WHAT THE TASK ASKS: Word for word, restate the lines that run from the line containing "Image resolution: width=2048" to the last line of the records below.

EXERCISE DATA:
=======
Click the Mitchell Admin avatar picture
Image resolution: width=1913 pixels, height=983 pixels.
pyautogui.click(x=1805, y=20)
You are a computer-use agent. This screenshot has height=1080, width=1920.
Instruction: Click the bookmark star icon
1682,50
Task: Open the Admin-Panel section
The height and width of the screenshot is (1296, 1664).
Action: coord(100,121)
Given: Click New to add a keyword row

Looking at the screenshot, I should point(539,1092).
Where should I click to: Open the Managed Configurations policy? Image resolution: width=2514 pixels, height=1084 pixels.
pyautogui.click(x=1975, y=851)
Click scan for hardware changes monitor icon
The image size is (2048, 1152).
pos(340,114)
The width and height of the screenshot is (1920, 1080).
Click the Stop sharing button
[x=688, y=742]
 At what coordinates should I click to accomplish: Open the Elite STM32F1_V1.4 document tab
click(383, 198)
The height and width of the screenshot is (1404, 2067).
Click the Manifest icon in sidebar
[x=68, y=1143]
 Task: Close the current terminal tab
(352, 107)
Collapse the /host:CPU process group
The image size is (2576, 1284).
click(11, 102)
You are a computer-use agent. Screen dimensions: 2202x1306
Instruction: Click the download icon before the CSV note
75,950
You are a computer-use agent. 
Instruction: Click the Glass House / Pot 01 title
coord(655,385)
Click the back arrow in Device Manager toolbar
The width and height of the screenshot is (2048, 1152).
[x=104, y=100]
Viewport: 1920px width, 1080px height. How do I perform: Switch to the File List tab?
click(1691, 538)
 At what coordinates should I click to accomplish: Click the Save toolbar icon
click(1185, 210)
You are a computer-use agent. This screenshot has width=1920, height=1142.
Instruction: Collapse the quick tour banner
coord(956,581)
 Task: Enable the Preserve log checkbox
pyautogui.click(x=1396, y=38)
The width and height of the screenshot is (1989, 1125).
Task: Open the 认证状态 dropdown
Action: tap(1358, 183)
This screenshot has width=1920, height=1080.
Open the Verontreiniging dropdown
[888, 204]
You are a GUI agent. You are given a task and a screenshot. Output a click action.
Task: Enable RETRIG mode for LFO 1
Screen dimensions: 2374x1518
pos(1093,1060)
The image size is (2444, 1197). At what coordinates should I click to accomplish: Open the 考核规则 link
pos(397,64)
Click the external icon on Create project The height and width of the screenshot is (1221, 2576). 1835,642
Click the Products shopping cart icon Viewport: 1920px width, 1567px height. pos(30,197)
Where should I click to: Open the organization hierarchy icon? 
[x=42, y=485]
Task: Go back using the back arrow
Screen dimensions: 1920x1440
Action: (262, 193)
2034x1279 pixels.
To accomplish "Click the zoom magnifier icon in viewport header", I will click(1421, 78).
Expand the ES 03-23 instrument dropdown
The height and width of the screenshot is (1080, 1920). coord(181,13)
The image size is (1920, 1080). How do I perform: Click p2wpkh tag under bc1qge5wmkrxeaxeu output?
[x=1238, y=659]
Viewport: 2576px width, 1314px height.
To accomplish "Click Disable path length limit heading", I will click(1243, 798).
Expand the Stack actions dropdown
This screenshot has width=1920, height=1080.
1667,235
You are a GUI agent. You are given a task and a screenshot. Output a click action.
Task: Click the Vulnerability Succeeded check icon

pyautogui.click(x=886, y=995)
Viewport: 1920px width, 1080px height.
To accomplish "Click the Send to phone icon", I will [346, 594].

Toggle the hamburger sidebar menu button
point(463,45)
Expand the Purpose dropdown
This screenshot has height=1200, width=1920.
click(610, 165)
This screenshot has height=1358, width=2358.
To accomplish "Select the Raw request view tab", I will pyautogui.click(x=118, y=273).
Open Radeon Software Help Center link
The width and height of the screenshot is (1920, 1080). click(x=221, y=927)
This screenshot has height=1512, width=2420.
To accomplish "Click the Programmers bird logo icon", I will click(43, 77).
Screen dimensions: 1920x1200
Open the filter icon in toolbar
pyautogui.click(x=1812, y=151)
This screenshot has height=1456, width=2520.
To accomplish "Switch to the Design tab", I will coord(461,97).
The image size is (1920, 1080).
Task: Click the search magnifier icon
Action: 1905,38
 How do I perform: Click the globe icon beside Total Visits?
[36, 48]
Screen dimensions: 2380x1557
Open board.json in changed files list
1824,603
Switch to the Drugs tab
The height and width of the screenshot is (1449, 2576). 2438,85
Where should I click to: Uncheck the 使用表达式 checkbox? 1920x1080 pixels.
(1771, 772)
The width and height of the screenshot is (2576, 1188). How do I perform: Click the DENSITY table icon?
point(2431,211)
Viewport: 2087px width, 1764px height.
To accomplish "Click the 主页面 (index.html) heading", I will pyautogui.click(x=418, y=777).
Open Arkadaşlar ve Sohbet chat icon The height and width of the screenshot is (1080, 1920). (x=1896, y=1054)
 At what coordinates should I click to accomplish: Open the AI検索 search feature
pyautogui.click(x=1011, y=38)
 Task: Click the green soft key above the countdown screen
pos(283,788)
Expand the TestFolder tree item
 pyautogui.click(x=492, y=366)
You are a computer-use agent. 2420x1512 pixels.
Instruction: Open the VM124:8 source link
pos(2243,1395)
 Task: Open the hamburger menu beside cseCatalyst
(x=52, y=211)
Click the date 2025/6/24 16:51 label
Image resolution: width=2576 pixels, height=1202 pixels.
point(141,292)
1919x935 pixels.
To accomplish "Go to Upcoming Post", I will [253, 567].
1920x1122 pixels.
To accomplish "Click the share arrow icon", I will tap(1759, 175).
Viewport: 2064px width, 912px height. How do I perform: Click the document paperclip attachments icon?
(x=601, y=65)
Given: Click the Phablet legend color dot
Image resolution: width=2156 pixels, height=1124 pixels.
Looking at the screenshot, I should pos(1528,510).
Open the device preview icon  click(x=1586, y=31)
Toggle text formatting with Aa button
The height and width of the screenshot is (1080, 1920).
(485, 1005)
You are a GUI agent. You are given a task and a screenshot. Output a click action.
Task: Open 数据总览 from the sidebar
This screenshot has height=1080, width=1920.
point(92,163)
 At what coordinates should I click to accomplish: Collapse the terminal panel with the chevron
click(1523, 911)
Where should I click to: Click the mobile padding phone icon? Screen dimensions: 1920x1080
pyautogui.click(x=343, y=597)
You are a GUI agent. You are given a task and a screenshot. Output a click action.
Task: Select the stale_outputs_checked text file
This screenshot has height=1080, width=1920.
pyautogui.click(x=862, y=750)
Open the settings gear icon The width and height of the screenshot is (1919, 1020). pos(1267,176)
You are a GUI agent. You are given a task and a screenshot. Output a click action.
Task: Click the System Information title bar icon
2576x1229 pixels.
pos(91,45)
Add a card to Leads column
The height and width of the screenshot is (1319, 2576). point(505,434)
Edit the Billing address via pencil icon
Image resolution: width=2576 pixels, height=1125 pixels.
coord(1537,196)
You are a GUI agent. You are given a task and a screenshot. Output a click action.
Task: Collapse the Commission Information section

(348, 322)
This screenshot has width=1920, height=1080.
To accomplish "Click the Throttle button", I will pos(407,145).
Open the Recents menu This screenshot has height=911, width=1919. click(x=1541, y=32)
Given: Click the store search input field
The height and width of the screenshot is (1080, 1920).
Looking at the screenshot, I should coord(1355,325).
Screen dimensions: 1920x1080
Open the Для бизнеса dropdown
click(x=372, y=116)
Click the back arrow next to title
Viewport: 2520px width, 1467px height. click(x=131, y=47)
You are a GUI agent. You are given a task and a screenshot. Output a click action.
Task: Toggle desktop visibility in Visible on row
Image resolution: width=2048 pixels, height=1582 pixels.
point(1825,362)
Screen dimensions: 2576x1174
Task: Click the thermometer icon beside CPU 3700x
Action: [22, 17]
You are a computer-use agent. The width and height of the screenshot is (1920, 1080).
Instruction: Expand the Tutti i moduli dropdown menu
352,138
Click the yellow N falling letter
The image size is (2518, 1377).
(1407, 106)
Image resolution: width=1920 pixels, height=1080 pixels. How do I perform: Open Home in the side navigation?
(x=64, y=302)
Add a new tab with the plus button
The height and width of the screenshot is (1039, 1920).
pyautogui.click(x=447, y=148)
=======
RESPONSE TO THE TASK:
Image resolution: width=2048 pixels, height=1582 pixels.
point(1825,362)
Screen dimensions: 2576x1174
Task: Click the thermometer icon beside CPU 3700x
Action: [22, 17]
You are a computer-use agent. The width and height of the screenshot is (1920, 1080).
Instruction: Expand the Tutti i moduli dropdown menu
352,138
Click the yellow N falling letter
The image size is (2518, 1377).
(1407, 106)
Image resolution: width=1920 pixels, height=1080 pixels. How do I perform: Open Home in the side navigation?
(x=64, y=302)
Add a new tab with the plus button
The height and width of the screenshot is (1039, 1920).
pyautogui.click(x=447, y=148)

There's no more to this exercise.